Celui-ci s'éloignait assurément de toutes les chapelles funéraires françaises, royales ou princières, saintes-chapelles ou collégiales castrales. La sépulture est autonome, caractérisée par un plan centré, la coupole et le décor à l'antique.
C'est la mort de François II (décembre 1560) qui poussa la reine mère à vouloir un projet plus ambitieux.

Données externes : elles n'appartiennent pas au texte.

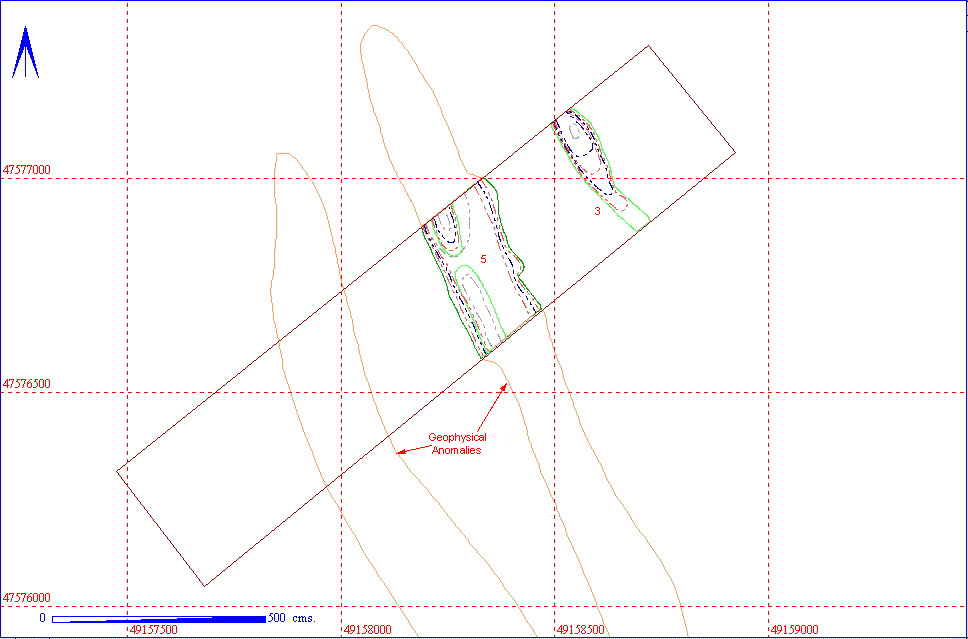This screenshot has width=968, height=639.
Task: Click the easting label 49159000
Action: (x=795, y=630)
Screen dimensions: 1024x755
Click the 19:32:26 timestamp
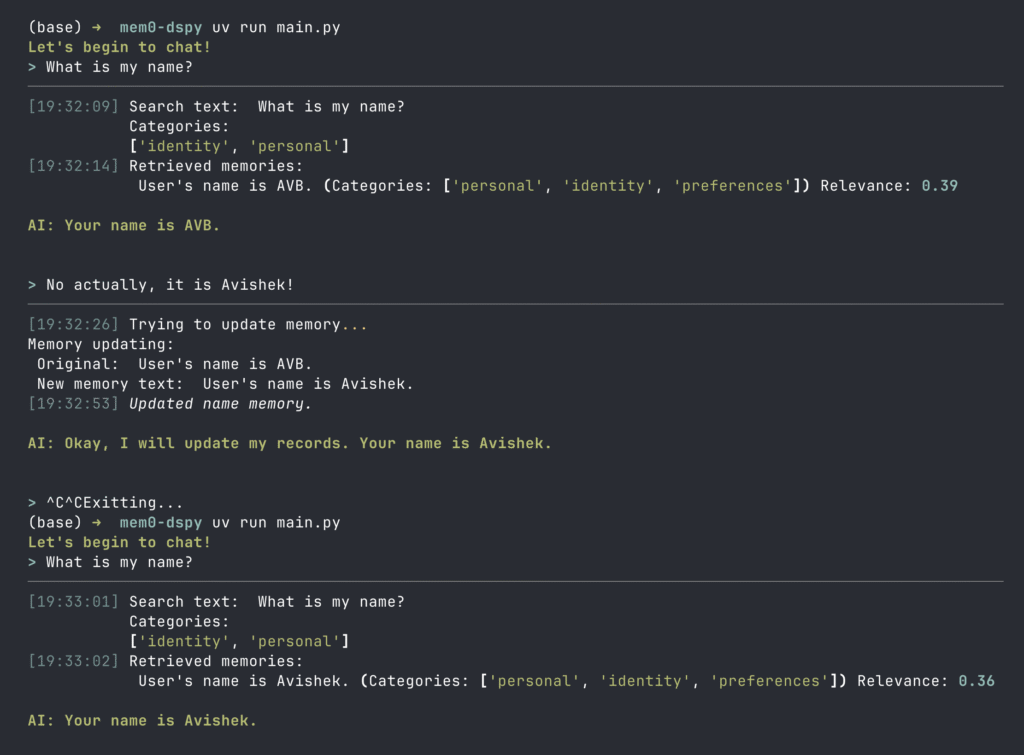pyautogui.click(x=74, y=324)
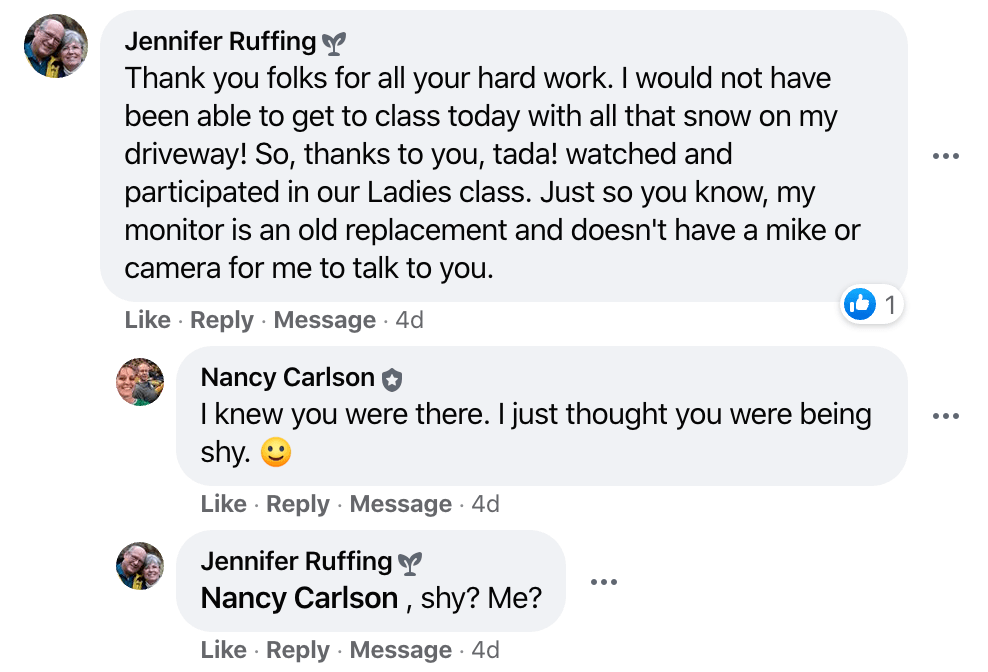Click Jennifer Ruffing's avatar on the last reply
Viewport: 988px width, 672px height.
pos(140,566)
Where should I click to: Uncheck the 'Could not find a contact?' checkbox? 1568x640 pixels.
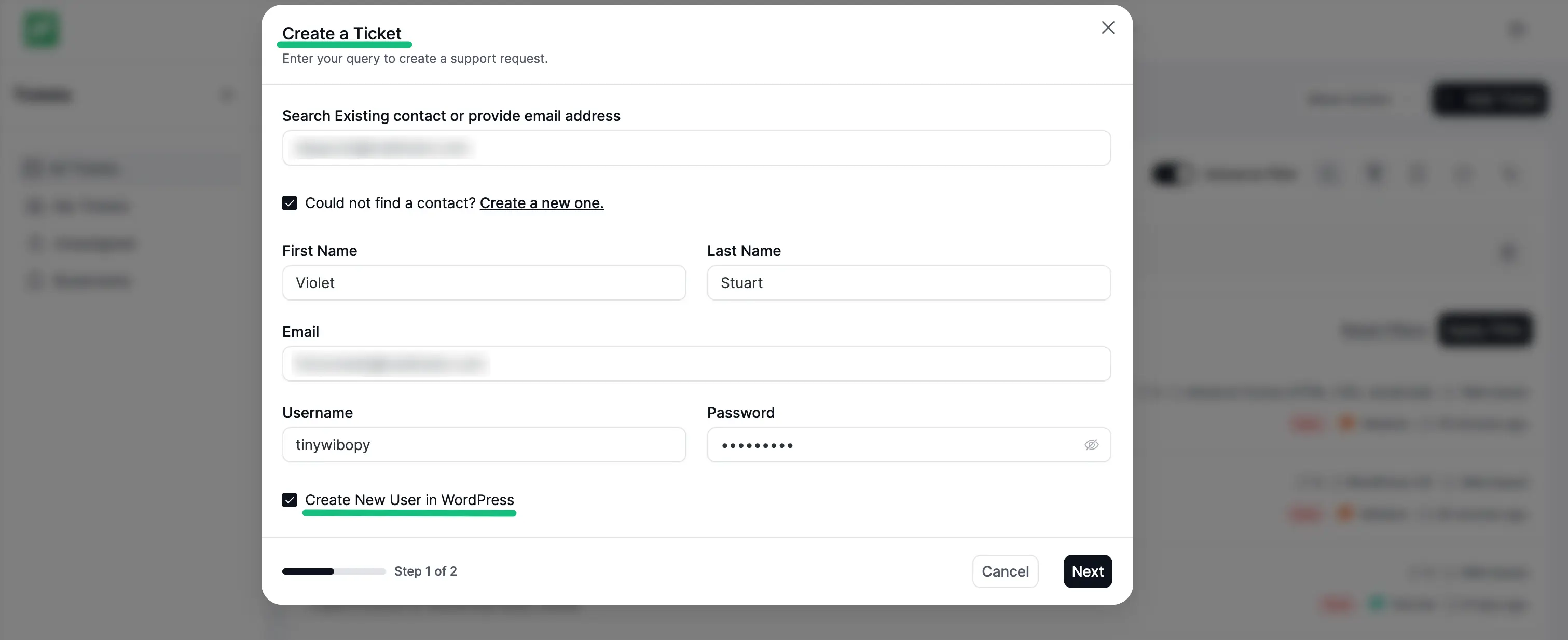(x=290, y=203)
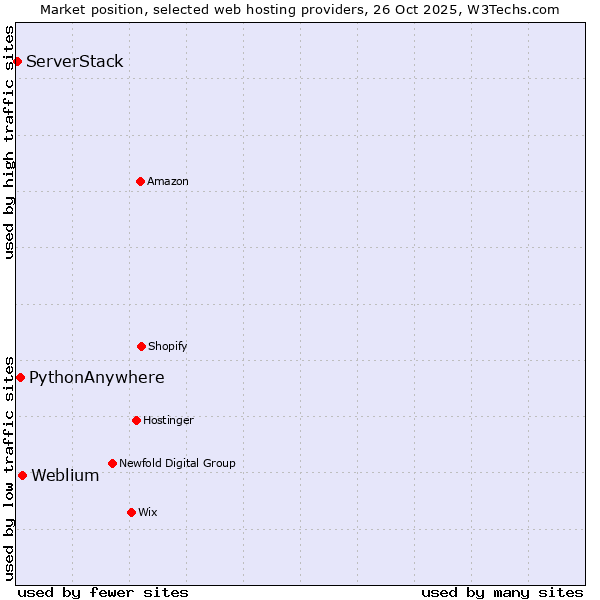Viewport: 600px width, 600px height.
Task: Select the Wix text label
Action: point(148,512)
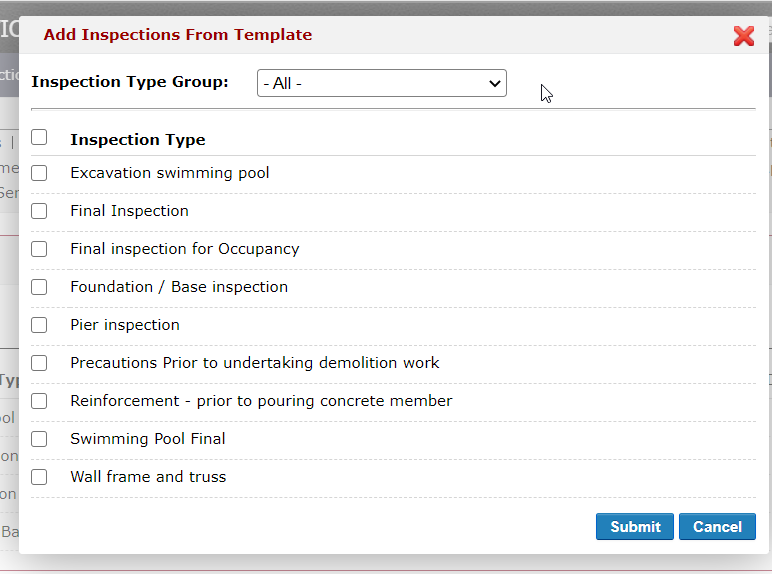
Task: Close the Add Inspections dialog with red X
Action: 743,36
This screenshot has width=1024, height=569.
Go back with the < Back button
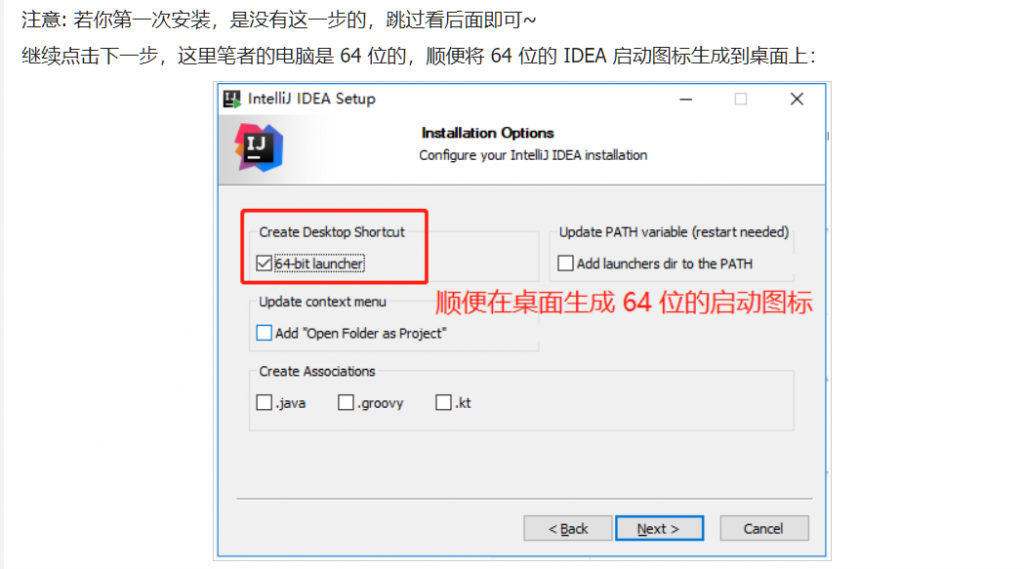point(568,528)
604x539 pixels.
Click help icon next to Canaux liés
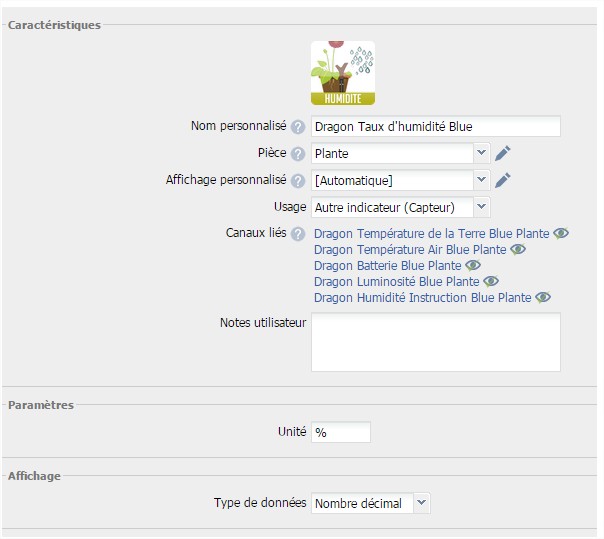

Car ce décès fragilisait aux yeux de l'opinion publique la famille régnante et la rotonde devait assurer une plus grande légitimité au nouveau roi Charles IX. Il s'agissait de donner une image glorieuse et immortelle de la dynastie.
Malheureusement pour lui, le projet fut ralenti par les dépenses des autres constructions royales, mieux entamées : les Tuileries, le château de Saint-Maur...
Puis les guerres de religion et plaie d'argent n'améliorèrent pas les conditions de lancement des travaux du mausolée.
A la mort du Primatice (1570), l'édifice sortait à peine de terre.
Pourtant, le 20 juin 1572, Charles IX et sa mère approuvaient les plans définitifs de la Rotonde. Mais c'est Jean Bullant, successeur du Primatice, qui prit le chantier en main tout en remaniant le projet. L'hexagone est devenu un dodécagone de près de 30 m de diamètre et les quatre tombeaux qui devaient être adossés aux murs sont transférés dans de grandes chapelles satellites. L'édifice est augmenté d'un étage de tribunes aussi développé que le rez-de-chaussée et d'un grand caveau souterrain.
La structure est audacieuse, mais nécessitait une excellente réalisation pour garantir sa stabilité,...et son achèvement !
En outre, le projet primitif prévoyait un édifice autonome. C'est pourtant une rotonde rattachée à la façade Nord qui va être construite, accessible par un étroit couloir ouvert dans la chapelle orientale du bras du transept, certes à distance suffisante et décalé vers l'Est pour ne pas obstruer la grande rosace rayonnante. L'accès extérieur au départ envisagé est abandonné pour raisons de sécurité (en période de troubles !) et l'entrée ne pourra se faire que de l'intérieur de la basilique.
Plan tiré de Dom Félibien, Histoire de l'abbaye de Saint-Denis En France, 1706, BNF La solution n'était guère satisfaisante et ne laissait en rien présager la splendeur du volume antérieur, même inachevé, avec son double registre de colonnes en marbre de couleur et le tombeau-tempietto d'Henri et Catherine par le sculpteur Germain Pilon.
Rotonde des Valois, vue intérieure avec tombeau de Henri II et de Catherine de Médicis, par P. Giffart, BNF Les travaux s'interrompirent malgré tout entre 1579 et 1582. Cette fois, c'est Jean-Baptiste du Cerceau qui prit le relai pour accélérer la réalisation. A la mort de Catherine en 1589, la rotonde était laissée inachevée.
En 1621, les Bourbons daignèrent lui donner une couverture provisoire...qui se dégrada rapidement.
L'attention de la nouvelle dynastie se portait du reste ailleurs : il s'agissait justement d'éclipser le monument des Valois - qui servait donc malgré tout de référence ! - pour ériger un gigantesque mausolée pour les Bourbons, à l'Est de l'abside, dans l'axe de la basilique.
On laissa donc le bel édifice voulu par Catherine de Médicis se fragiliser lentement. Une restauration était possible, mais le régent préféra en finir et ordonna sa destruction en 1719. C'est alors que l'intérêt pour ce monument retombe définitivement; son souvenir sombre dans l'oubli au XVIII°, jusqu'à ce que les fosses communes de 1793 creusées près de ses fondations en redresse la mémoire.